Galvez encouraged the LGU to partner with private cold chain providers.

Although many LGU have already chosen their own vaccine brand, Galvez urged them to procure the vaccine which was already granted an Emergency Use Authorization (EUA) as “any delay can delay the recovery of the economy.”

“If they’re willing to wait for (their preferred vaccines), we give them the decision, but there are consequences,” he said.


Who has the EUA as of now?

Food and Drug Administration (FDA) granted its first EUA to Pfizer last week.

FDA Director General Rolando Enrique Domingo said Pfizer applied for EUA on 23 December 2020 while AstraZeneca applied on 6 January 2021.

It was followed by Sputnik V on 7 January then Sinovac on 13 January.

Domingo, however, stressed that pharmaceutical companies must still continue their clinical trials even if one had already received EUA.

“Our decision is still based on their phase three results. So, we are still asking for the necessary requirements, and only then that we can evaluate,” he said.

Galvez also clarified that he leads the overall Covid-19 vaccination roadmap but the selection of the vaccines will be upon the recommendation of the vaccine expert panel of the Department of Science and Technology.

FDA is responsible for its regulation, while DoH will assume the implementation.

Duque said the list of the people considered as priority groups for inoculation is being finalized as of the moment.

DoH is in coordination with non-government organizations to help with vaccine education and promotion.

Duque believed media practitioners can “substantially help” the agency enhance vaccine confidence of the public.

He added that influencers like social media vloggers and celebrities will also be tapped.
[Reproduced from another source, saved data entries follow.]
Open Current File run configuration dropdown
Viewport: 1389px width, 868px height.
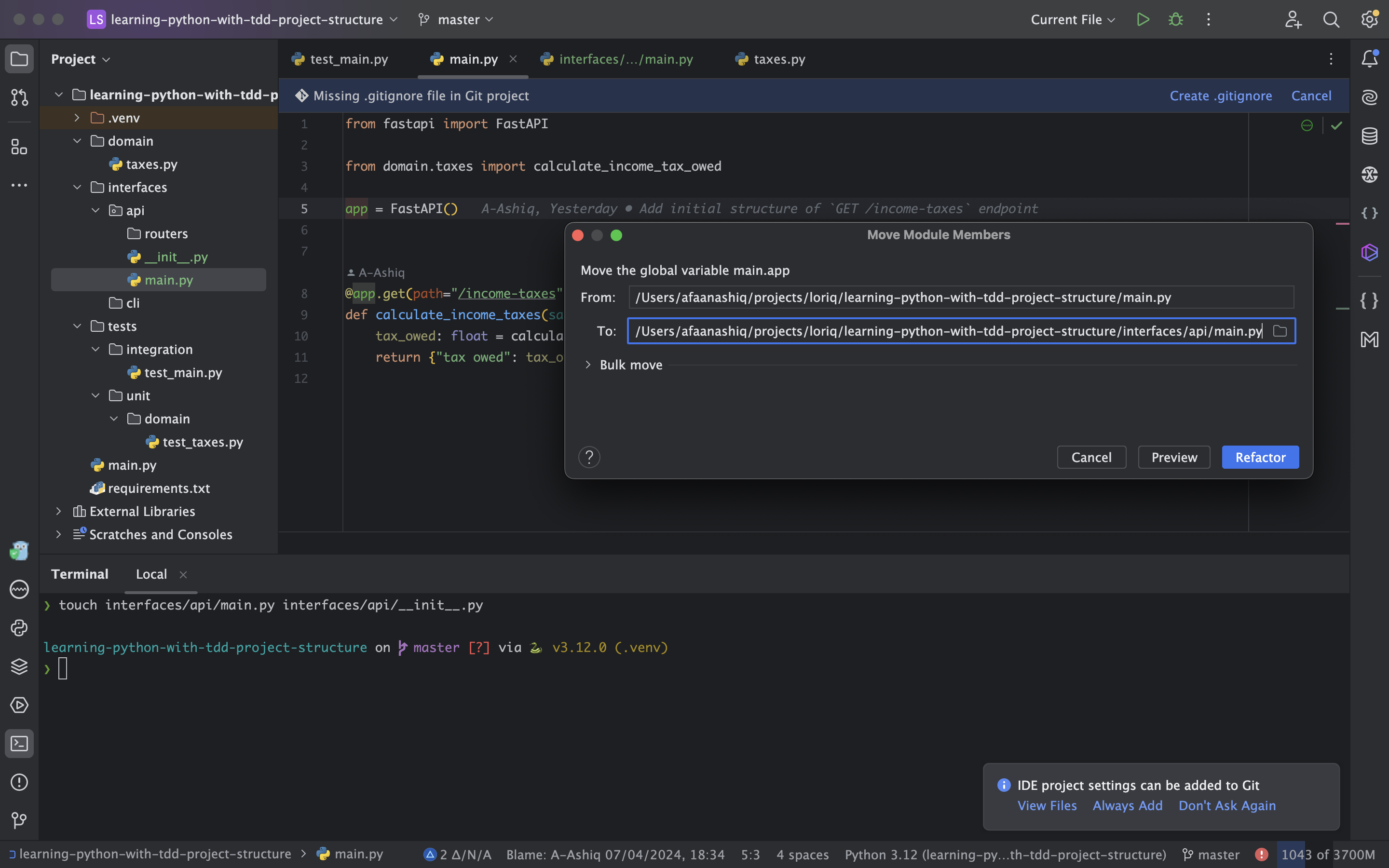click(x=1072, y=19)
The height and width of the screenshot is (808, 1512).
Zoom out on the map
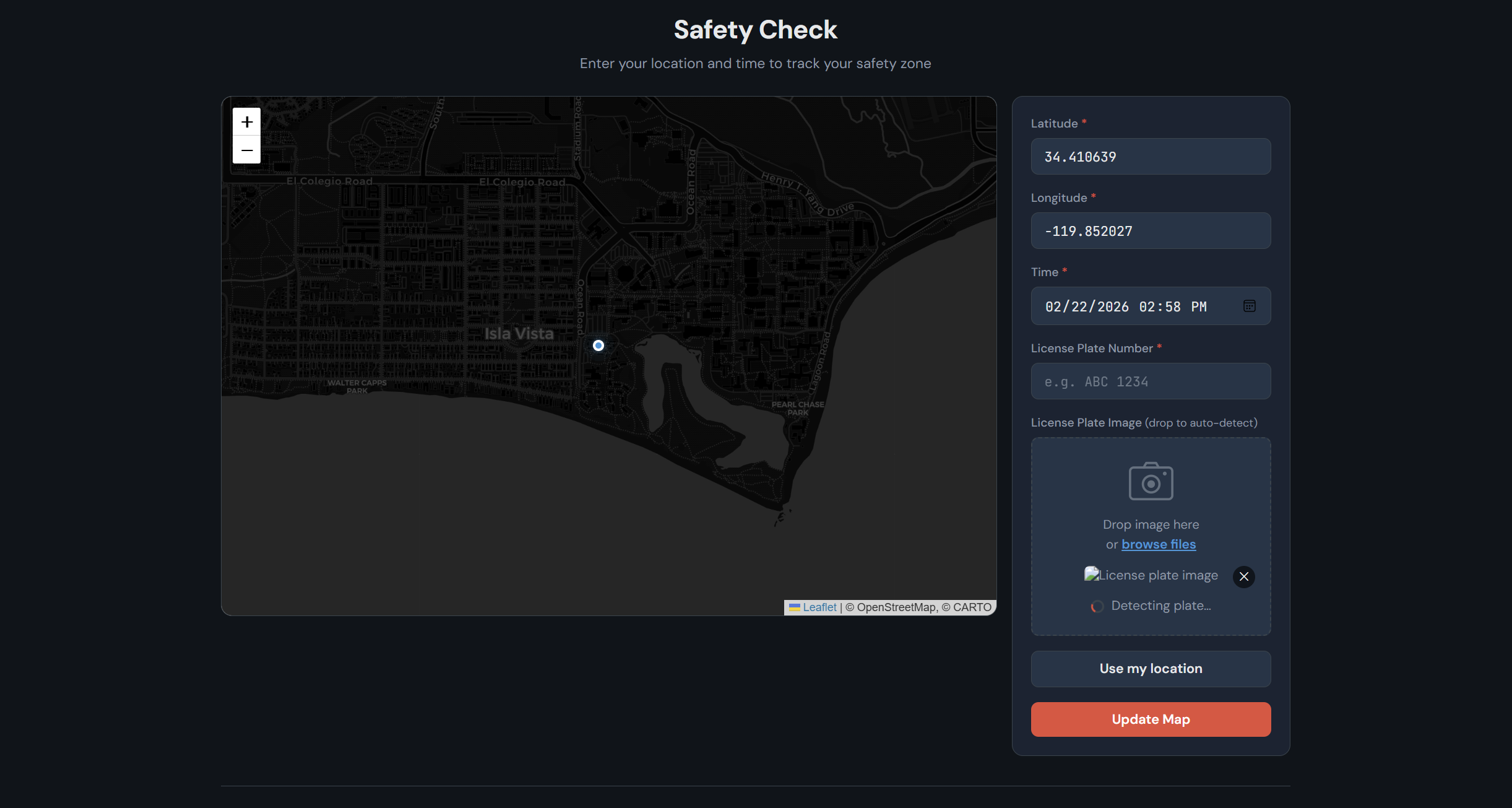tap(246, 150)
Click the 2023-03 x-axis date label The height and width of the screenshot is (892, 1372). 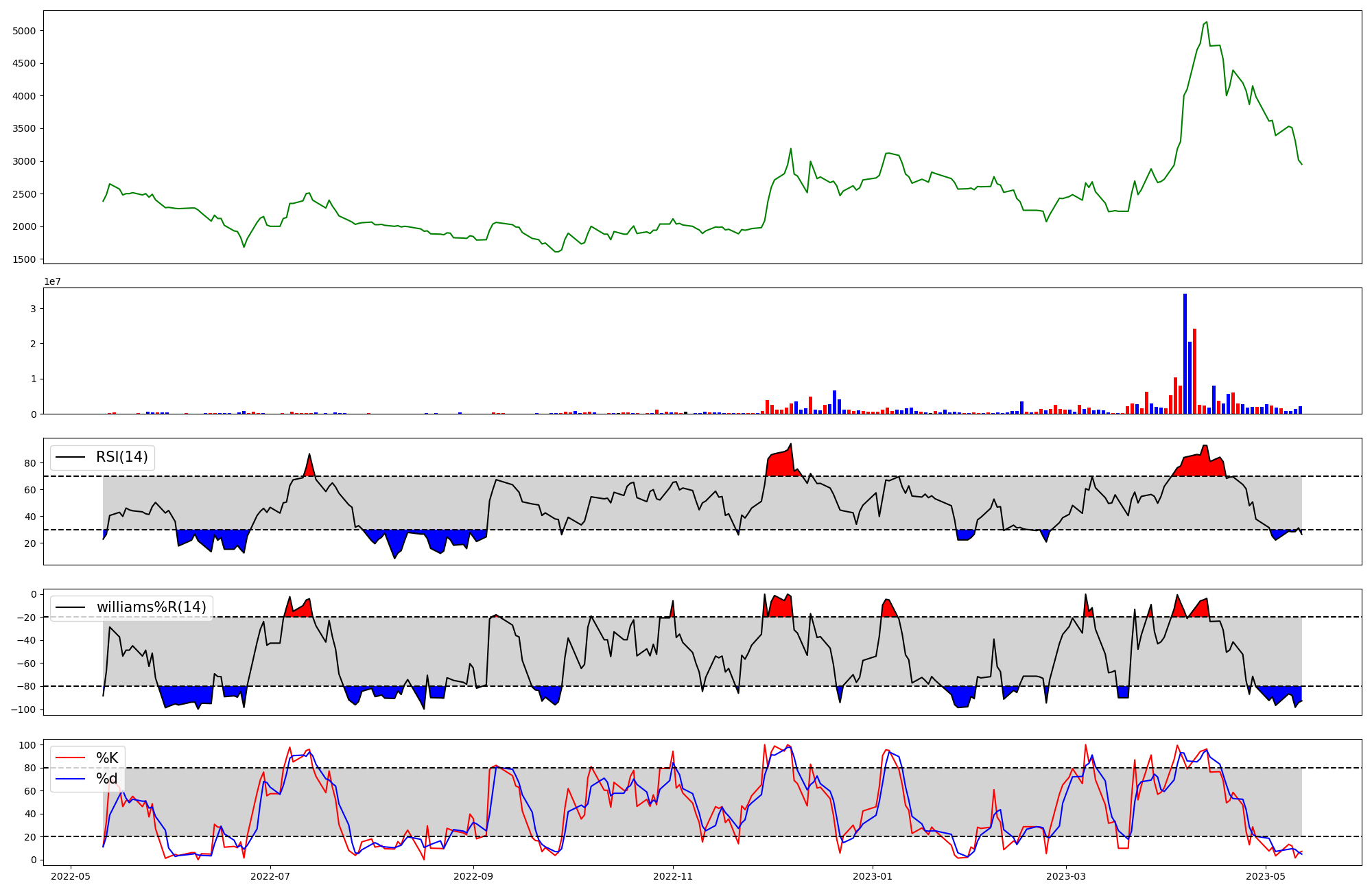click(1066, 876)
He also clarified that teachers will not be asked to administer vaccines but will be part of vaccination teams as health educators.


House-to-House vaccination?

The DoH will set up vaccination sites, but it is also considering vaccinating high risk sectors like senior citizens through a “house-to-house” campaign.

Duque, however, stressed that this will be “more of an exception rather than the rule.”

Recipients of the vaccines will have to accomplish a consent form first before they are inoculated.

A DoH vaccination campaign team will compose of six members to do the following functions: Screening and assessment (e.g. physician, nurse), health education (e.g. teachers, social workers), vaccination (e.g. doctor, nurse) and documenter (e.g. medical students).

Each team will be tasked to vaccinate 100 people per day.


Adverse effects

Should there be any adverse effects observed in a vaccine recipient, the seriousness of the side effects will be identified and reported to the surveillance units.

“We will digitalize our system for (the master list) so as to report any adverse events in immunization. We are working with the DICT (Department of Information and Communications Technology) in the pre-registration of each vaccine to easily transmit data,” Duque explained.

For serious cases, a thorough investigation will be done by DoH.

However, given that there are many areas in the country with no access to the Internet, Duque said they are also preparing a “manual way” for its database management.

Domingo, meanwhile, reiterated that adverse effects like cough and colds are common.